[[ Source records, beginning ]]

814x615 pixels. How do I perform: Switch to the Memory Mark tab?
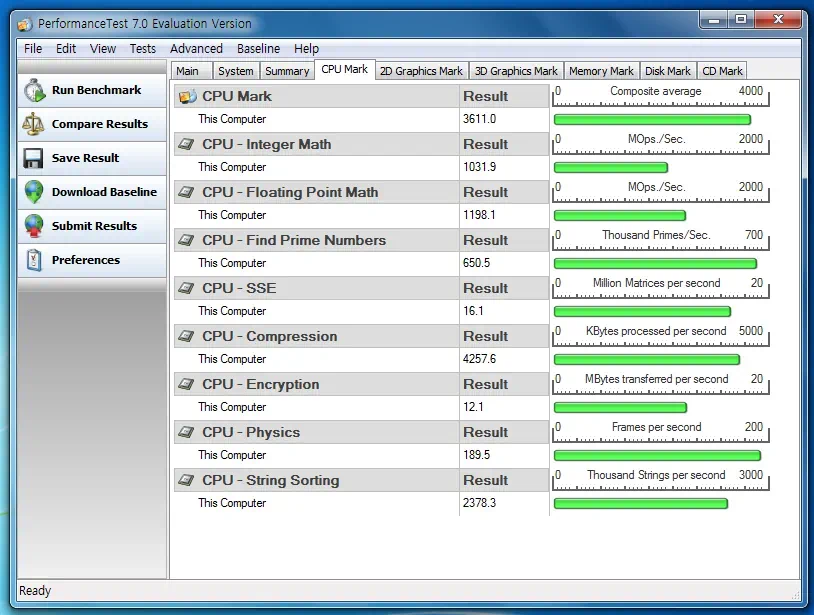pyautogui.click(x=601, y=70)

[[ Source records, end ]]
[[ Source records, beginning ]]

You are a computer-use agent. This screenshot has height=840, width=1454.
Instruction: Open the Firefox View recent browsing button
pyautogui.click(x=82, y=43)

[[ Source records, end ]]
[[ Source records, beginning ]]

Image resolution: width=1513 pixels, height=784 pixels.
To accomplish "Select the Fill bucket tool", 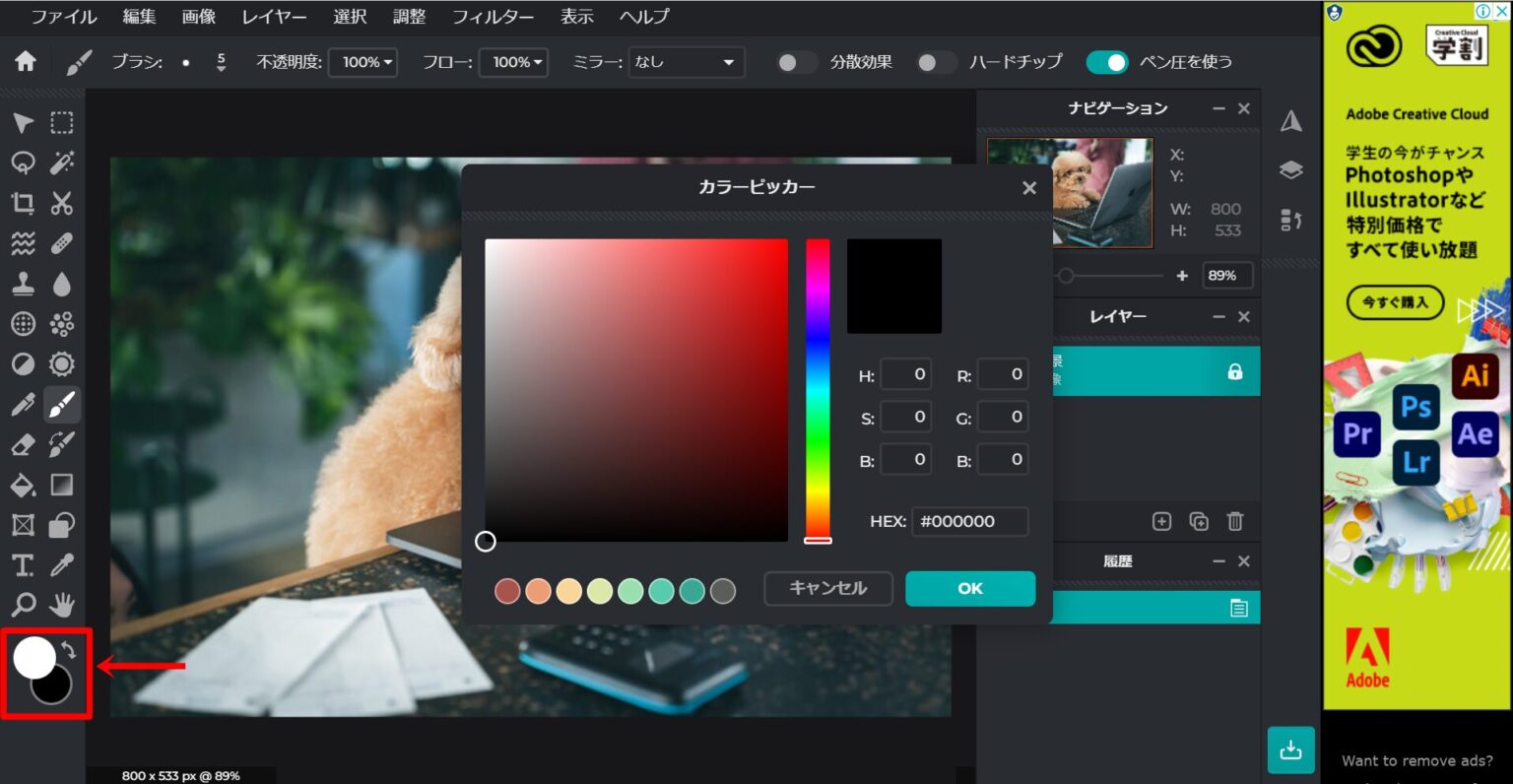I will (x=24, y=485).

[[ Source records, end ]]

* _Task instructions_: Once you have read through the entries above, state how many lines hold the word "height", giving nothing but the number.

* _Answer for this exercise_: 2